Here’s my stab at it. Fact is true. Fiction is make-believe. Seven words.

When a writer uses nonfiction, they are constrained by the plausible and the verifiable (even if they cheat). Because the fiction writer can choose anything to tell, anything they do tell raises the question, “Why that red shirt? Why did that tree hit their house?” While the fiction writer isn’t constrained by the plausible or verifiable, they are constrained by the fact their language always means more than it says — it least raises this question of why. Of all of things they could do sense they could do anything, why are they doing this?

I suspect that Francine Prose is her real name. I read one of Francine Prose books once but do not remember a thing about it. I looked through a list of her titles, and I couldn’t pick it out in the line up. I do remember Francine Prose’s essay that appeared in Harper’s about five years ago lamenting the middlebrow taste of middle-American school curriculum. Prose retained special loathing for the canonical status of To Kill a Mocking Bird and Lord of the Flied. I was discouraged by her attack, not that it was elitist (who isn’t elitist?), but that it didn’t really take into account the nuances of the reading habits of teenagers. Not everyone is engaged by books. For actual readers, fthey are not going to be satisfied by any standardized curriculum; nor should they be, should they?

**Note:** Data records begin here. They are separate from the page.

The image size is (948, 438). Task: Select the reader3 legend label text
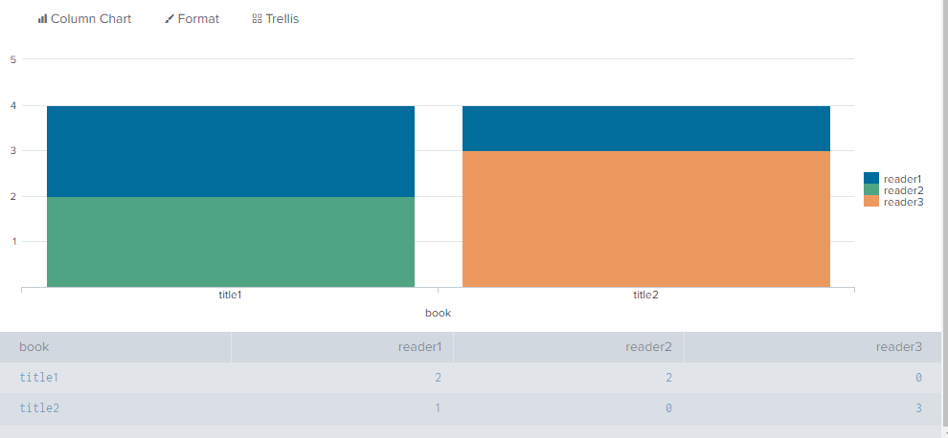coord(903,202)
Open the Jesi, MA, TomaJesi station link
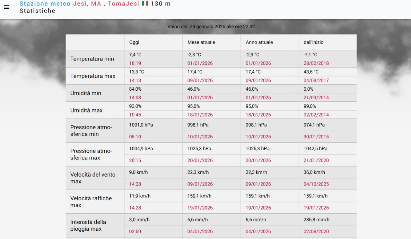 coord(106,4)
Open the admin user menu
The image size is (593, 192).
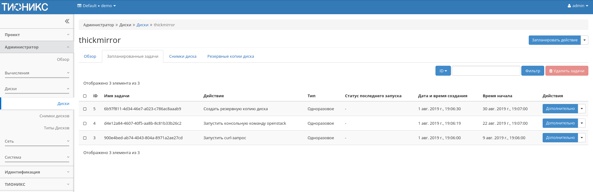click(578, 6)
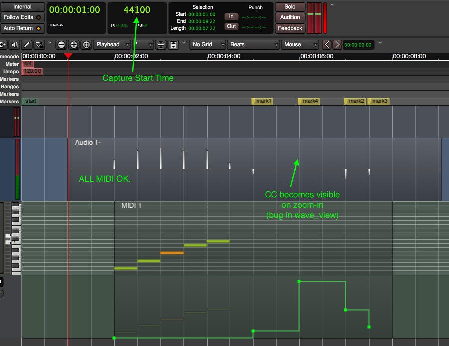Nudge later with right arrow button

[x=337, y=45]
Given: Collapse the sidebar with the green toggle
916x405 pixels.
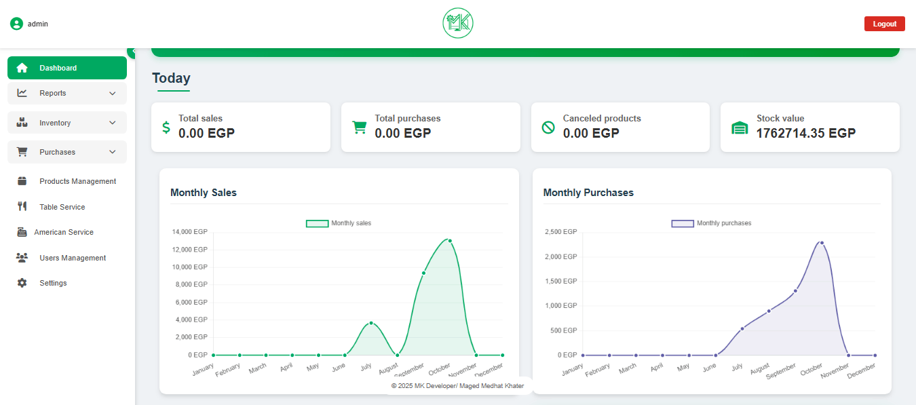Looking at the screenshot, I should [x=132, y=52].
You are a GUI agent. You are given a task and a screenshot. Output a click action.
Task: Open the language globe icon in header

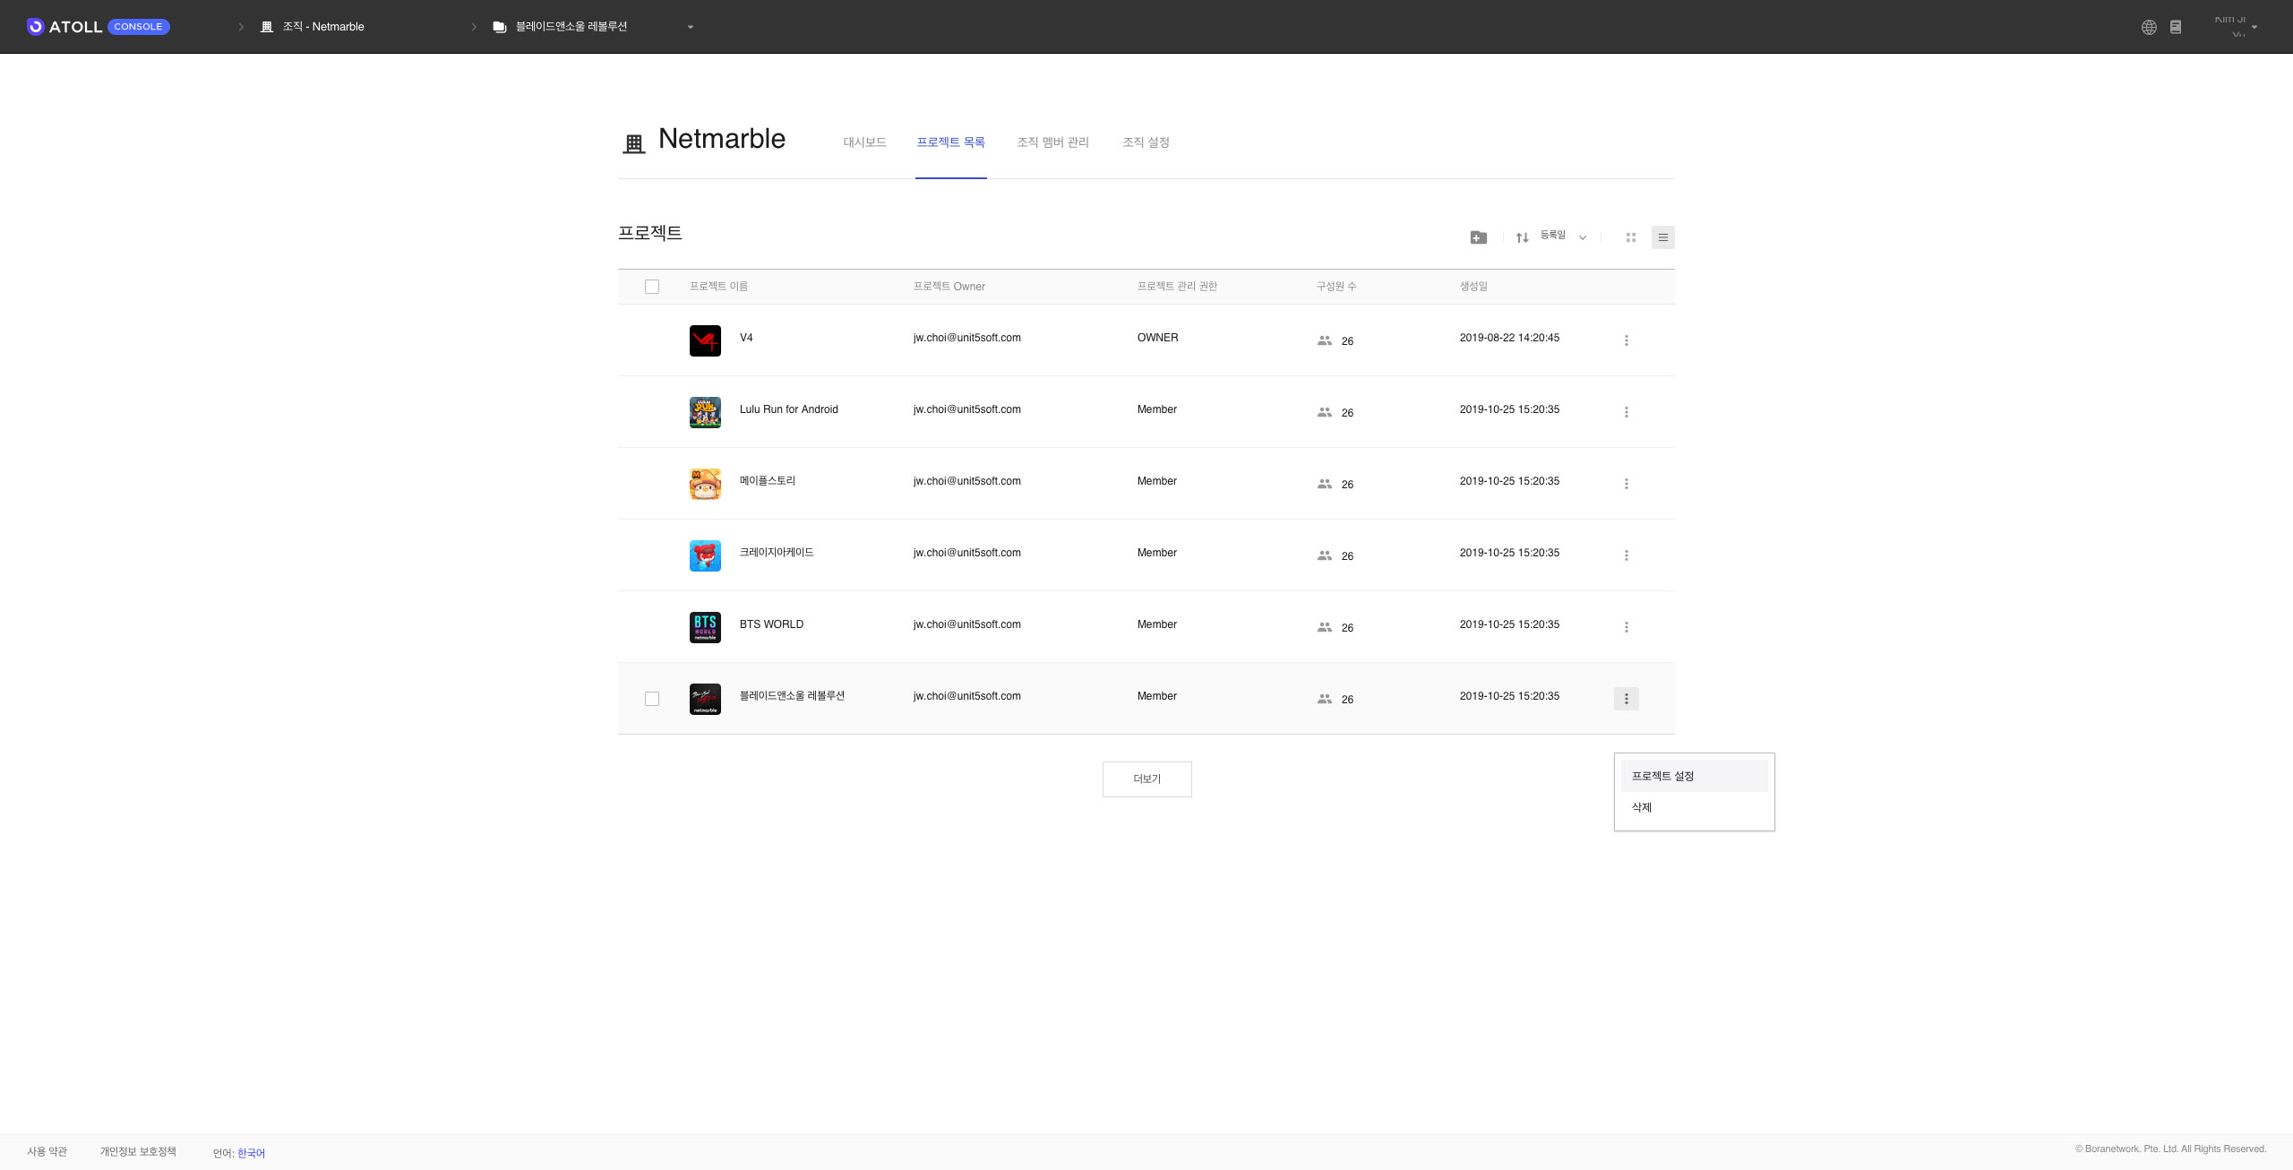pyautogui.click(x=2148, y=27)
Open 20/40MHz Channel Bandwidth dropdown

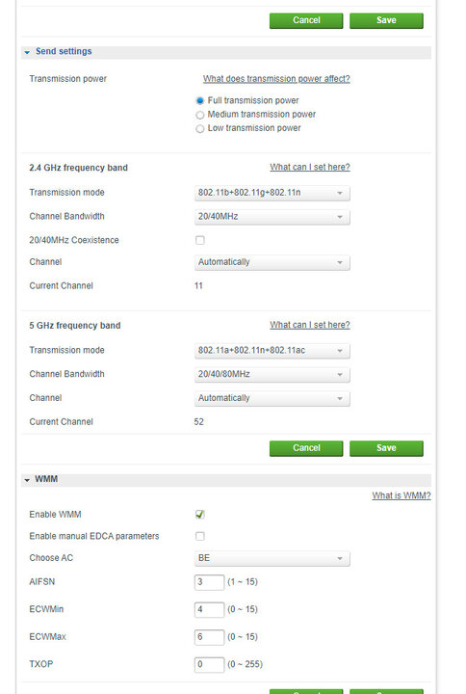[x=272, y=217]
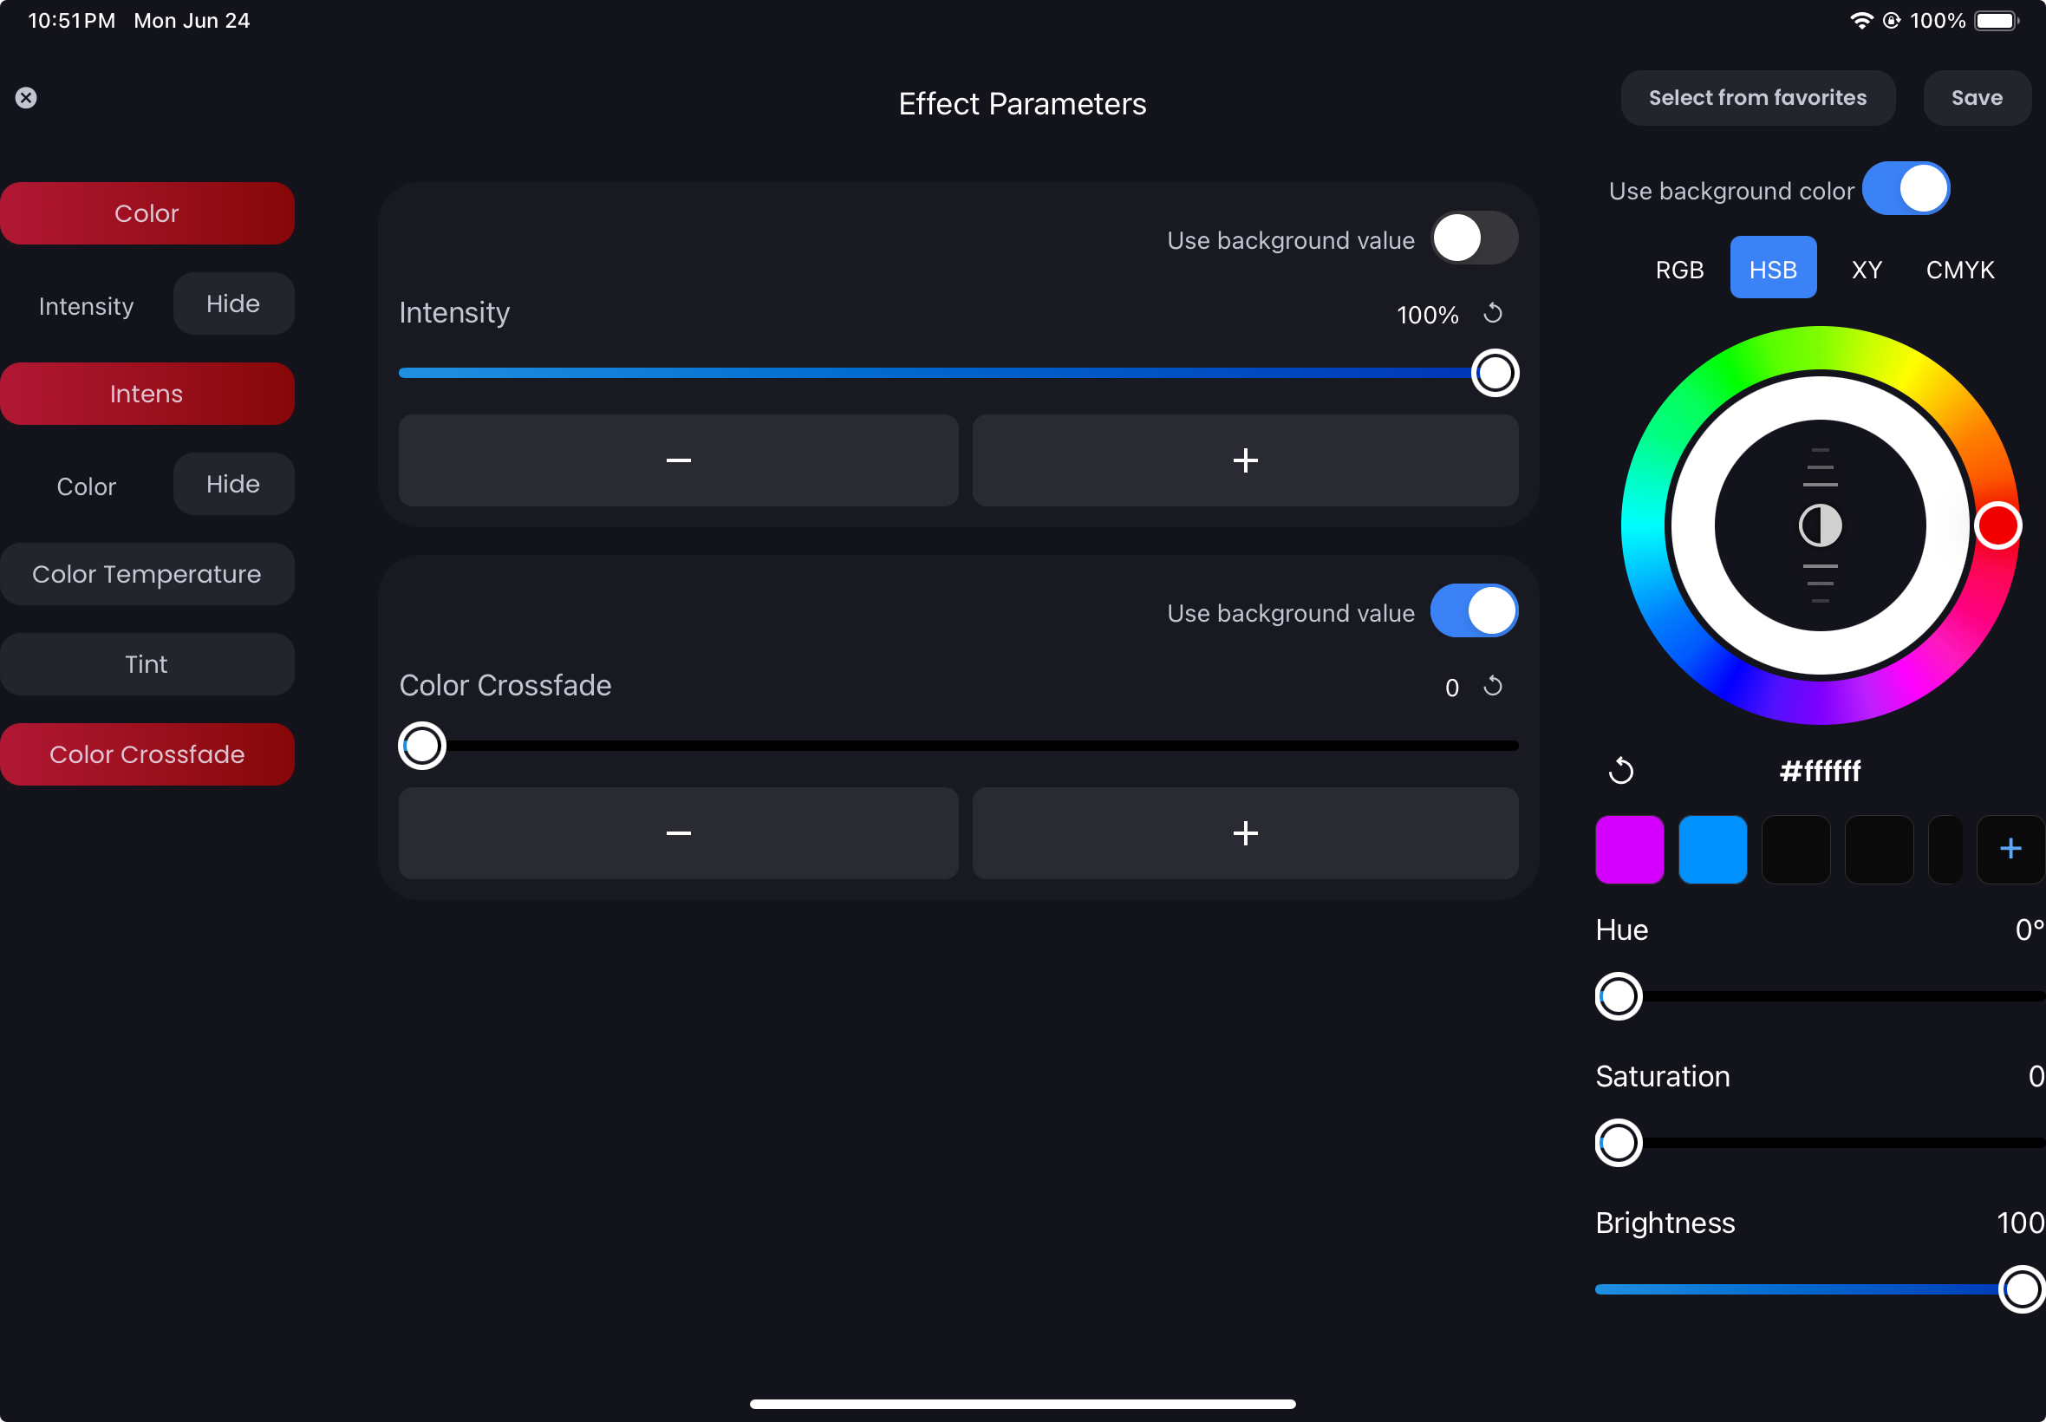Reset the color with the icon beside the hex code
Image resolution: width=2046 pixels, height=1422 pixels.
[x=1620, y=771]
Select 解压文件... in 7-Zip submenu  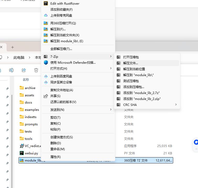tap(131, 63)
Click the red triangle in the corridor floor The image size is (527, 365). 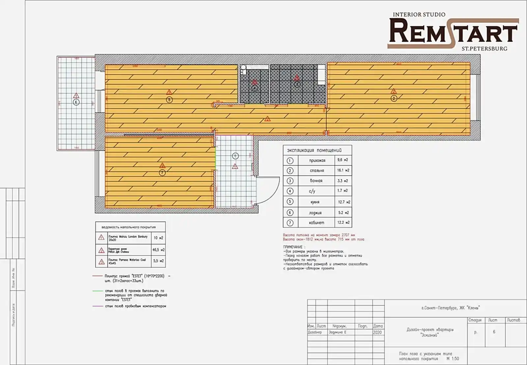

These standardized texts were much less about the text and more about developing our skills as readers. We read Lord of the Flies , Fahrenheit 451, the regular Shakespeare unit as practice reading. In the school I attended in the mid-1980s, my teachers still dwelt for the most part in a critical education given to them in the 1960s when New Criticism was such a monolithic given that my instructors didn’t think in terms of Feminism, Marxism, Deconstruction, New Historicism, or other forms of criticism. But like the thin layer of the standardized curriculum, I was aware there were other ways of thinking about a text.

As soon as I learned to read, I began to visit my library and the bookstores and I quickly escaped the rigid structures of the school system. I could have used guidance in terms of what to read or how to read what I was reading, but looking back I somehow managed to find my way to a great number of great books without the help of a teacher. I suspect a teacher would only have discouraged me if they had deigned to interfere with my reading habits anyway. I did read a tremendous number of Robert H. Howard novels, but also read a great deal of classic science fiction. I stayed clear of anything smacking of anything I might read in school because I had a sense I was supposed to read these things. I never wanted to do anything I was supposed to do. When I talk to people about what they read, they read what they read. What is taught in school is kind of beside the point when it comes to reading.

I have not read enough of Francine Prose to really have any opinion of her work or her criticism, but I am suspicious when someone who clearly knows something pretends that it is more complicated than it is.